He is an accident bird. We thought the egg was replaced with a dummy but obviously it wasn't. The dad is my most aggressive, testosterone fueled bird. He will chew on my finger and never flies away. He always stands his ground, especially when I'm near "his" perch  he had never been a dad before, so he wasn't sure what to do with his new little family. He ended up killing the sibling the first day. This little guy made it about 2 weeks when he decided he was gonna beat him up. He chewed 2 holes in his back and caused damage to the naval. That is what invited the canker to take hold.

Still trying to upload pix it says low memory for some reason, I'll keep trying...... The pics are his naval canker, or "butt canker" as I've heard it referred to. FYI, if anyone ever runs into naval canker, its terrible. He was passing blood clots bigger than anything ive ever seen from even a human nose bleed and the canker ball grew to the size of a rubber bouncy ball.

Treatment - baytril to cure any infection from the initial injury.
Almost 3 weeks of metronidizol (at the advice of my neighbor vet who is also a pigeon guy). The canker ball eventually fell out and left a huge hole in his abdomen. I was deathly afraid his insides would fall out, but they didnt. The hole eventually shrunk and closed back up. Because of the gaping wound, it requires a super clean cage, I lined it with puppy pads, SUPER helpful when caring for sick or injured pigeons. Make mental note of thst.... Theyre a god sent. Clean up takes just seconds to change the pads and spray down with disinfectant.

He is now a very happy little guy, he will follow the dogs and even loves riding around on my roomba lol. He is aggressive like his dad and will chew on my finger any chance he gets. And he's a total little red seed junkie. He will only eat the little red seeds in the mix. He tosses everything else out and squeaks as if he is starving. Not quite sure what I'm going to do about that one... Wait him out or let it happen for now until he goes back in with his friends. He's a total spoiled brat! But I love him.


----------



## Squeaker (Aug 9, 2012)

http://www.pigeons.biz/forums/f6/abdominal-umbilical-hernia-74254.html
You can see the pix here. Too bad I can't post pix right now or I'd post one of him looking healthy. Also BTW, their face feathers don't grow in properly at first with naval canker. He is just now getting rid of his pin feathers and he is almost 2 months old.


----------



## spirit wings (Mar 29, 2008)

the puppy pad idea is great, I have used to also. Im glad the treatment regime worked out. the parent birds are carriers the canker.


----------



## Squeaker (Aug 9, 2012)

What does carring mean? I did treat my flock just in case any of the other birds had canker. I checked the mouths and felt the crops on all my birds and didn't see anything, so the treatment was precautionary.


----------



## spirit wings (Mar 29, 2008)

Carriers.. They are giving it through their crop milk which can get on/ into soft membrane areas . Personally I would not breed birds that have passed it on, but that's hard to know unless it shows up clinically.


----------



## Squeaker (Aug 9, 2012)

Well, he was an accident. We had so many eggs that we just missed these 2 when we were replacing with fake eggs :/

Anyway, I'm back with a little issue. Or a big issue I really don't know. His naval canker wound was looking really good, all healed up. He had loads of energy and was flying all over the place when I'd give him some out of the cage time. So I thought he seemed healthy enough to go back in the loft.
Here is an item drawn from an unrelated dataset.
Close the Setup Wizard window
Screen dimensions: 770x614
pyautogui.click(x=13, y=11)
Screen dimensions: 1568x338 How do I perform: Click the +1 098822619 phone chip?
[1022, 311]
The only thing I noticed while in the house is that he seemed to favor the little seeds, one kind in particular. He literally emptied the bowl while sorting through them and picked out every single one of his favorites. I hand fed him a few times because I wanted him to get the feeling of the bigger seeds on his tongue so maybe he would know what the bigger ones felt like or that they were in fact food. I didn't think too much about it though. He seemed just slightly light, which I attributed to him being picky and running out of his favorite.
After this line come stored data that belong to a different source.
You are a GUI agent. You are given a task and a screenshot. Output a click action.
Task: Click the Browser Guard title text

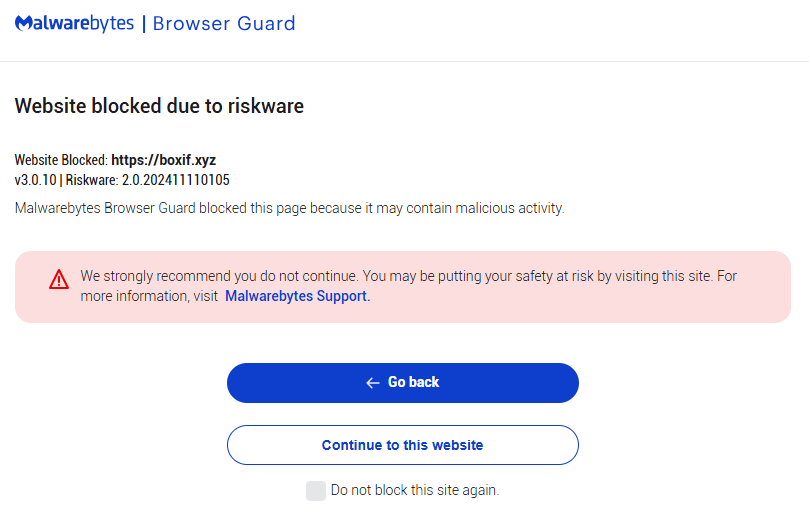(224, 23)
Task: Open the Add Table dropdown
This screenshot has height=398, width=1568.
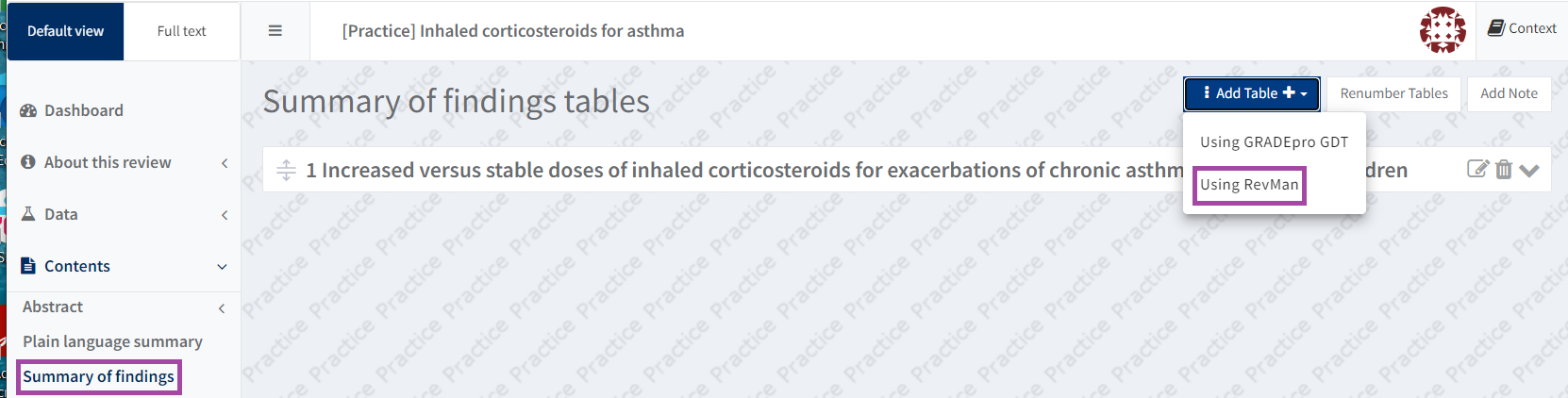Action: (1252, 93)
Anyway, so I put him in with the others wednesday or Thursday. He hasn't really been eating that I've noticed. So today I took him out to hand feed him a little in case he just hasn't really meshed with the flock yet and is just shy. We are all he knows, and indoors at that. So I chalked it up to stress. About an hour or 2 later, I fed everyone else. He didn't join in. He sat on a perch, squinted his eyes a little bit, smacked his beak a few times (like people smack their lips) and then shook his head violently and threw up seed from his crop. 

I took him back in and set the cage back up, gave him food and water and he totally snarfed down the water. Like he drank ALOT. He is also eager to eat from my hand (only the little seed though).
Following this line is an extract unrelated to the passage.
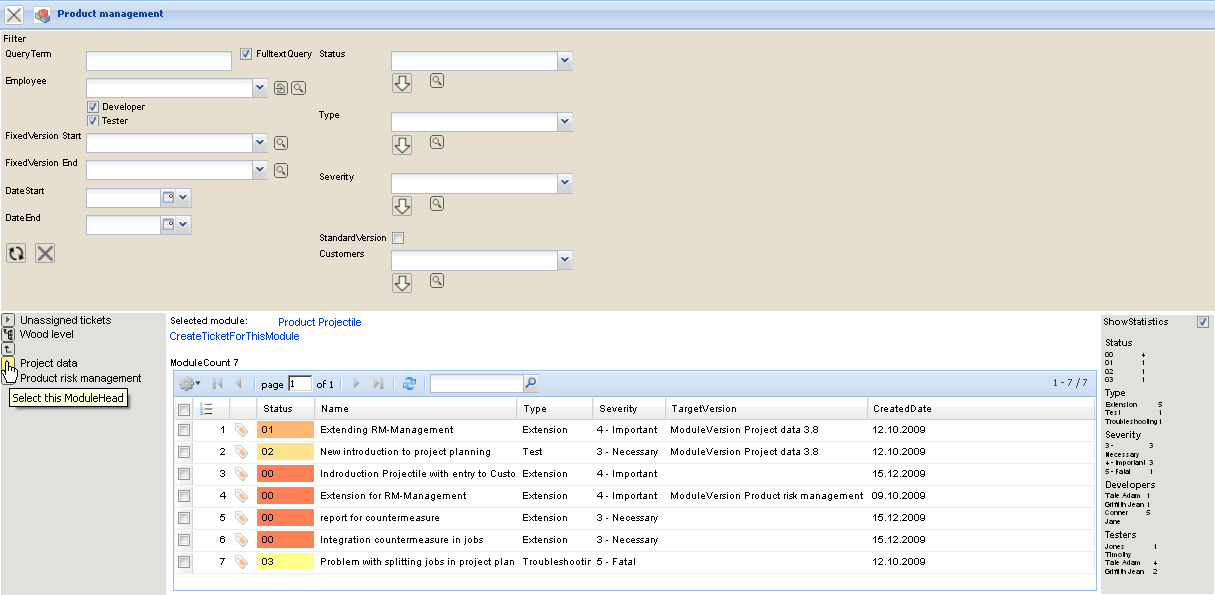The width and height of the screenshot is (1215, 595).
Task: Click the magnifier icon beside the Employee field
Action: point(298,88)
Could it be that he's just not adjusting well? I've had him inside for like 20 minutes and he has drunk water and eaten. But why the throwing up and losing weight?

Oh, all the other birds have been treated for canker just in case and they are eating and drinking normal.


----------



## Squeaker (Aug 9, 2012)

He will pick up the bigger seeds, but he just drops them. He doesn't throw them behind him, just drops them as if saying "I thought I was gonna try something different but no". Once in a while he will drop his favorite seed, but its rare.


----------



## Jay3 (May 4, 2008)

All pigeons carry trich and any kind of stress, even raising young can cause the trich to multiply, and bring on an outbreak of canker. That is why many breeders treat for canker before breeding. Pigeons aren't actually carriers of canker. Most carry trich and therefore do have the potential to pass it on to their babies. As long as they have been treated, they should be fine.


----------



## Squeaker (Aug 9, 2012)

He seems to not be doing well now  I really thought we treated him. His poop is dark hunter green when spread out on a white paper. That confirms for me that he hasn't been eating. I have watched him eat the little seeds though, like in the last 5 minutes. So he IS eating, just not nearly enough. I've gone back to hand feeding, but he's passed a few whole seeds. This tells me he's got a digestive problem of some sort. I've never dealt with digestion problems, but I've put him back on probiotics and I'm considering switching to baby bird formula. Maybe it will be easier to digest?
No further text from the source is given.